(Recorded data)
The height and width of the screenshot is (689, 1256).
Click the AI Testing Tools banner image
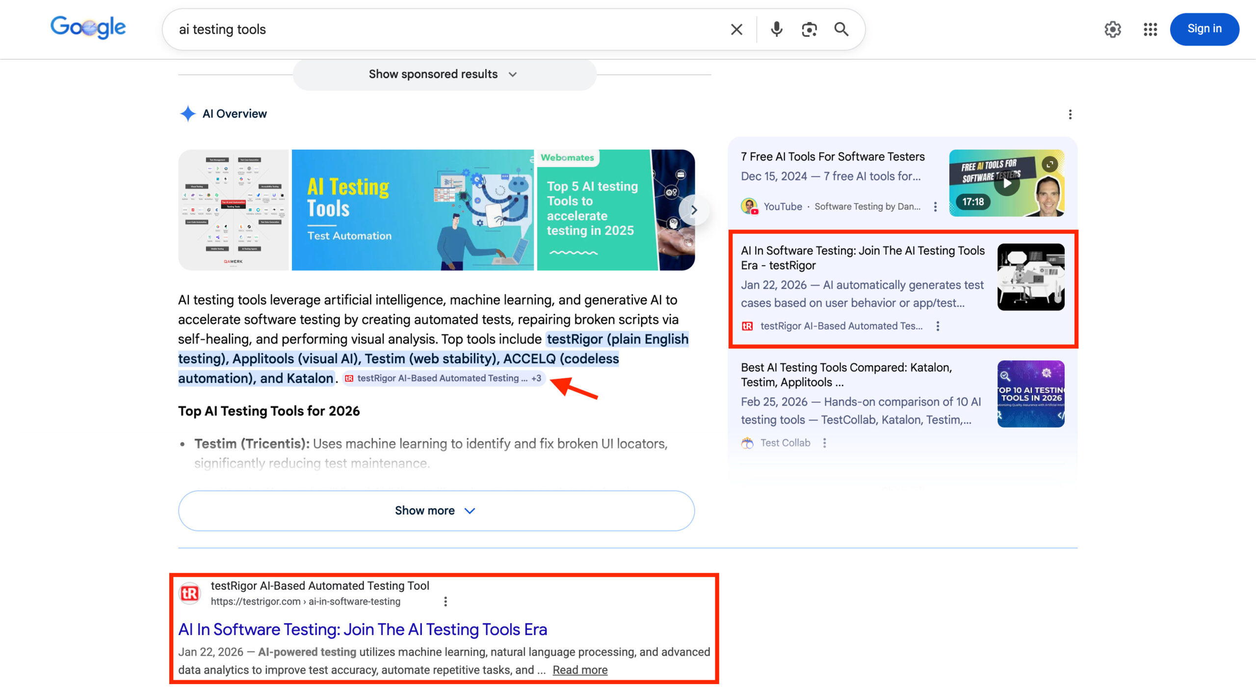[412, 210]
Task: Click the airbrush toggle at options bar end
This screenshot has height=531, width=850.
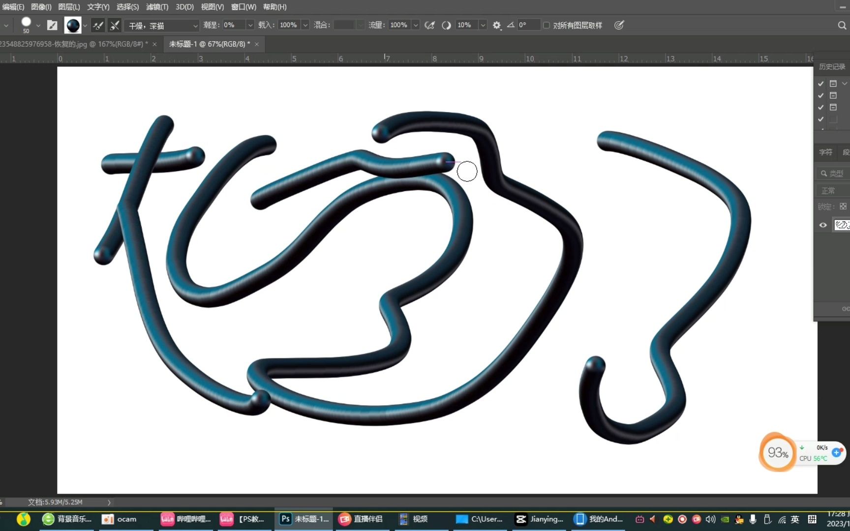Action: (446, 25)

■ **Work to be completed**: Transcribe every line of the records exactly. Pictures do not belong in the copy.

■ **Task output**:
The height and width of the screenshot is (689, 1256).
Click the AI Testing Tools banner image
[412, 210]
Task: Click the airbrush toggle at options bar end
This screenshot has height=531, width=850.
Action: (446, 25)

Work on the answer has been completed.